= Work to be completed =
Reproduce only the lines that run from the line with "Task: Select Settings" to the last line of the material, both ends included, exactly as they appear.

= Dataset content =
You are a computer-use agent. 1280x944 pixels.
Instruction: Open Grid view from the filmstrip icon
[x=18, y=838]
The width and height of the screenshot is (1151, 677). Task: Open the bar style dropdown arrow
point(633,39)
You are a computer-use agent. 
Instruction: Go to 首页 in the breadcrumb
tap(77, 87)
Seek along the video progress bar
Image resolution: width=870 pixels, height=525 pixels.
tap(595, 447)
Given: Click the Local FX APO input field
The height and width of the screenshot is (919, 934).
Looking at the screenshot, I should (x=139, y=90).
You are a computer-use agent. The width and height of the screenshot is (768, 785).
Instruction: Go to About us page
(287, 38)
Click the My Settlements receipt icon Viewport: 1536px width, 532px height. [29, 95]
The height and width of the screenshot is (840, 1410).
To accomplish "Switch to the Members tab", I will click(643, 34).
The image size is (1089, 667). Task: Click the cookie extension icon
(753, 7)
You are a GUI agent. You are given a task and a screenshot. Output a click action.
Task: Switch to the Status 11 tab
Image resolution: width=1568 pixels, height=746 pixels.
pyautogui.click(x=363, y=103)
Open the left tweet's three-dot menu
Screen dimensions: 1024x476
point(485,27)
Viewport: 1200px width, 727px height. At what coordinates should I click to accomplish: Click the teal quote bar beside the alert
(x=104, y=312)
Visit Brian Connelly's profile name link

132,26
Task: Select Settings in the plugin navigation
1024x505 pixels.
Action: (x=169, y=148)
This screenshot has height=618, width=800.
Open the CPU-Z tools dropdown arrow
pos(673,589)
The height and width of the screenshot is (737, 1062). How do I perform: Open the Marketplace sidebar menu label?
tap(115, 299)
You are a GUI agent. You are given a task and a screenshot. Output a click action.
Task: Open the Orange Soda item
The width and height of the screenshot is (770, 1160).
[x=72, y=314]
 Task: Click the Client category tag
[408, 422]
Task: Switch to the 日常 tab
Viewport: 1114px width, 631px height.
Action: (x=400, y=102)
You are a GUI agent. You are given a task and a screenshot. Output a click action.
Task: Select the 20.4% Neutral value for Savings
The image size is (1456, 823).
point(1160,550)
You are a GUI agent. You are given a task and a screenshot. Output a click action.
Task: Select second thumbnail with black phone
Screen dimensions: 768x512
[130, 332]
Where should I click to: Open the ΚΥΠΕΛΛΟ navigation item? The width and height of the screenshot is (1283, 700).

= Solution =
Task: Select Settings in the plugin navigation
1024x505 pixels.
Action: (x=169, y=148)
This screenshot has height=618, width=800.
Open the CPU-Z tools dropdown arrow
pos(673,589)
The height and width of the screenshot is (737, 1062). How do I perform: Open the Marketplace sidebar menu label?
tap(115, 299)
You are a GUI agent. You are given a task and a screenshot. Output a click action.
Task: Open the Orange Soda item
The width and height of the screenshot is (770, 1160).
[x=72, y=314]
 Task: Click the Client category tag
[408, 422]
Task: Switch to the 日常 tab
Viewport: 1114px width, 631px height.
Action: (x=400, y=102)
You are a GUI agent. You are given a task and a screenshot. Output a click action.
Task: Select the 20.4% Neutral value for Savings
The image size is (1456, 823).
point(1160,550)
You are a GUI agent. You are given a task and a screenshot. Output a click action.
Task: Select second thumbnail with black phone
Screen dimensions: 768x512
[130, 332]
Where should I click to: Open the ΚΥΠΕΛΛΟ navigation item? The width and height of the screenshot is (1283, 700).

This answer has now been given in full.